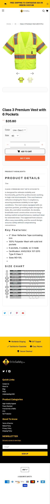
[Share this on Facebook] (10, 313)
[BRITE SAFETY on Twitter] (3, 372)
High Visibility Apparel (9, 403)
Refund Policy (6, 426)
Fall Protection (6, 414)
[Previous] (18, 73)
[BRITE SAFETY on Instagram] (9, 372)
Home (9, 24)
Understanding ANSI (8, 394)
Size (7, 135)
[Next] (32, 73)
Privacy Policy (6, 428)
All (15, 24)
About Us (5, 386)
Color (7, 130)
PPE (3, 411)
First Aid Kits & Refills (9, 409)
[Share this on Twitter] (4, 313)
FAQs (4, 391)
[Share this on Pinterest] (17, 313)
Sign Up (25, 453)
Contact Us (5, 384)
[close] (47, 4)
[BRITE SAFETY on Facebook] (6, 372)
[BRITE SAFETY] (25, 10)
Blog (3, 389)
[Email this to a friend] (23, 313)
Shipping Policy (7, 431)
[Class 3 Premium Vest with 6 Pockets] (24, 51)
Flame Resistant (7, 406)
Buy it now (25, 158)
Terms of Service (7, 423)
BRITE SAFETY (27, 476)
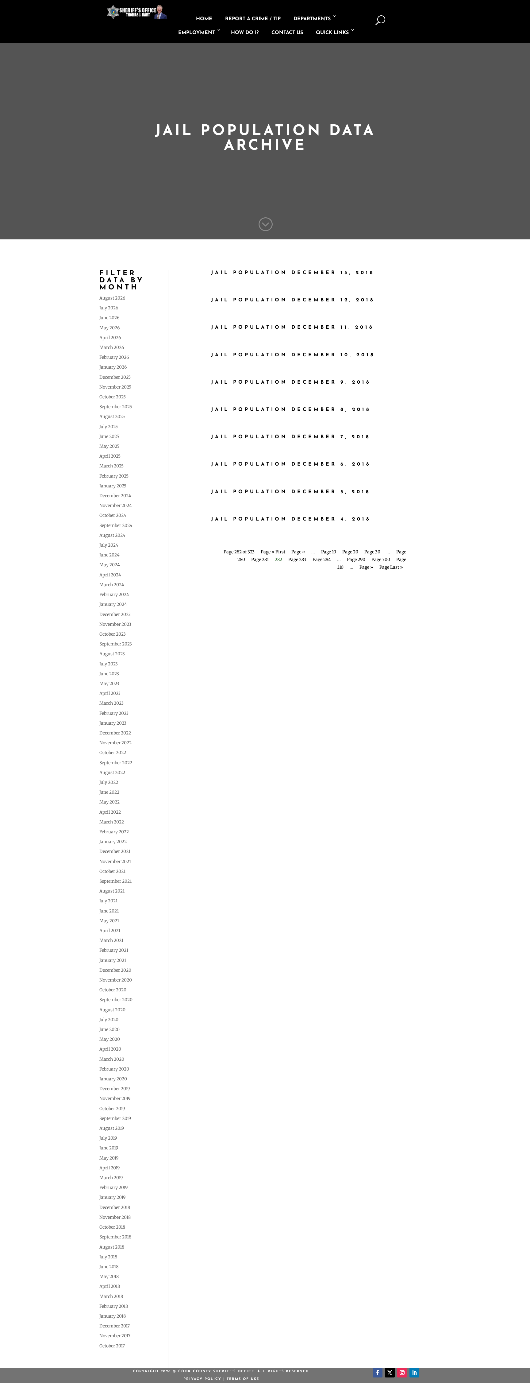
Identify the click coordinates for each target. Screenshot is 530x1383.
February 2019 (113, 1187)
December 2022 (115, 733)
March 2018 (111, 1296)
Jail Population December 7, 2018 (291, 437)
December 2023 (115, 614)
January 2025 (112, 486)
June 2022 (109, 792)
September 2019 (115, 1118)
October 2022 (112, 752)
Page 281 (260, 559)
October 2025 (112, 397)
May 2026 (109, 328)
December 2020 (115, 970)
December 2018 (114, 1207)
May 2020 (109, 1039)
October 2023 (112, 634)
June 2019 (108, 1148)
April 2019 (109, 1168)
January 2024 (113, 604)
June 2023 (109, 673)
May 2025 (109, 446)
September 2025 (115, 406)
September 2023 (115, 644)
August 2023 (112, 654)
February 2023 (114, 713)
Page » (366, 567)
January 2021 (112, 960)
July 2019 (108, 1138)
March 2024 (111, 584)
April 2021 (109, 930)
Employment (196, 32)
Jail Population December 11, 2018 (292, 327)
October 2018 (112, 1227)
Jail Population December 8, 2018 (291, 409)
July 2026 (108, 308)
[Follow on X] (390, 1372)
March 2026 (111, 347)
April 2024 (110, 575)
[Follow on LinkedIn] (414, 1372)
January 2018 (112, 1316)
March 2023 (111, 703)
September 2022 (115, 762)
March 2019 (111, 1177)
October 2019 (112, 1108)
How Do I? (245, 32)
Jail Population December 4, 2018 (291, 519)
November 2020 (115, 980)
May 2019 (108, 1158)
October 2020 (112, 990)
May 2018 (109, 1276)
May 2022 (109, 802)
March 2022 (111, 822)
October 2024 (112, 515)
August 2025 (112, 416)
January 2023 (112, 723)
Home (204, 19)
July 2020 (108, 1019)
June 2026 (109, 317)
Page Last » (391, 567)
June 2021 (109, 911)
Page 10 (328, 552)
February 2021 (113, 950)
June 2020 (109, 1029)
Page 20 (350, 552)
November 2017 (114, 1335)
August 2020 (112, 1010)
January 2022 (113, 841)
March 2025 (111, 466)
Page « (298, 552)
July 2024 (108, 545)
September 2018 (115, 1237)
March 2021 (111, 940)
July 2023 (108, 664)
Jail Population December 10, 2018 (293, 355)
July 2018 (108, 1257)
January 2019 (112, 1197)
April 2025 (110, 456)
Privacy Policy (202, 1379)
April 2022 (110, 812)
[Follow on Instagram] (402, 1372)
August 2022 (112, 772)
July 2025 (108, 426)
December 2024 (115, 495)
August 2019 (111, 1128)
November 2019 (114, 1098)
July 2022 (108, 782)
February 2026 (114, 357)
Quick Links (332, 32)
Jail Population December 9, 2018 (291, 382)
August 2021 (112, 891)
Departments (312, 19)
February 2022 (114, 832)
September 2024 (115, 525)
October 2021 (112, 871)
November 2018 (115, 1217)
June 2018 (108, 1266)
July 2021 (108, 901)
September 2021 (115, 881)
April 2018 (109, 1286)
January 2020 (113, 1079)
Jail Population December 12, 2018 (293, 300)
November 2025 (115, 387)
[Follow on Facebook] (377, 1372)
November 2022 (115, 743)
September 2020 (115, 999)
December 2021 (114, 851)
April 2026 (110, 337)
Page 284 (322, 559)
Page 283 (297, 559)
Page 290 (356, 559)
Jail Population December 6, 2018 (291, 464)
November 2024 (115, 505)
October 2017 (112, 1346)
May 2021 (109, 921)
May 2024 (109, 565)
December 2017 (114, 1326)
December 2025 (115, 377)
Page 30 (372, 552)
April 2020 (110, 1049)
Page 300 (380, 559)
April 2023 (110, 693)
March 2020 (111, 1059)
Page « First (273, 552)
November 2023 (115, 624)
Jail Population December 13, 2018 (293, 272)
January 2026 (113, 367)
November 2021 (115, 861)
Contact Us (287, 32)
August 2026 (112, 298)
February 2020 (114, 1069)
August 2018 (111, 1247)
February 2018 (113, 1306)
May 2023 (109, 683)
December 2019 (114, 1088)
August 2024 (112, 535)
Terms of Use (243, 1379)
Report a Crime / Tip (253, 19)
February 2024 (114, 594)
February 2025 (114, 476)
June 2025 (109, 436)
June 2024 (109, 555)
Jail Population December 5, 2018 (291, 492)
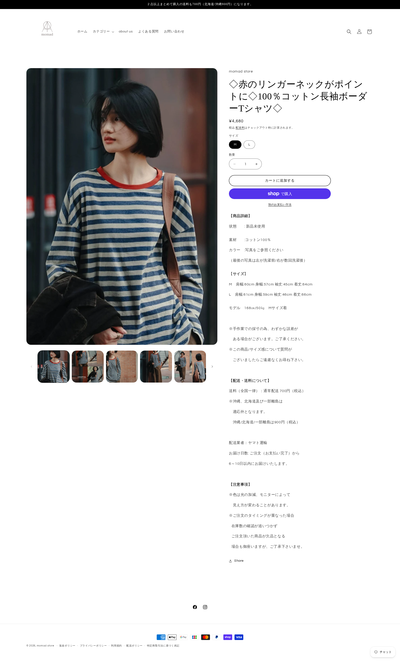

### YOUR TASK
List every line of the records above that contains the string "August", treating uppercase and lowercase letters as distinct.

### CORRECT RESPONSE
August 2023 (112, 654)
August 2025 (112, 416)
August 2020 (112, 1010)
August 2022 (112, 772)
August 2019 (111, 1128)
August 2021 (112, 891)
August 2026 (112, 298)
August 2018 (111, 1247)
August 2024 (112, 535)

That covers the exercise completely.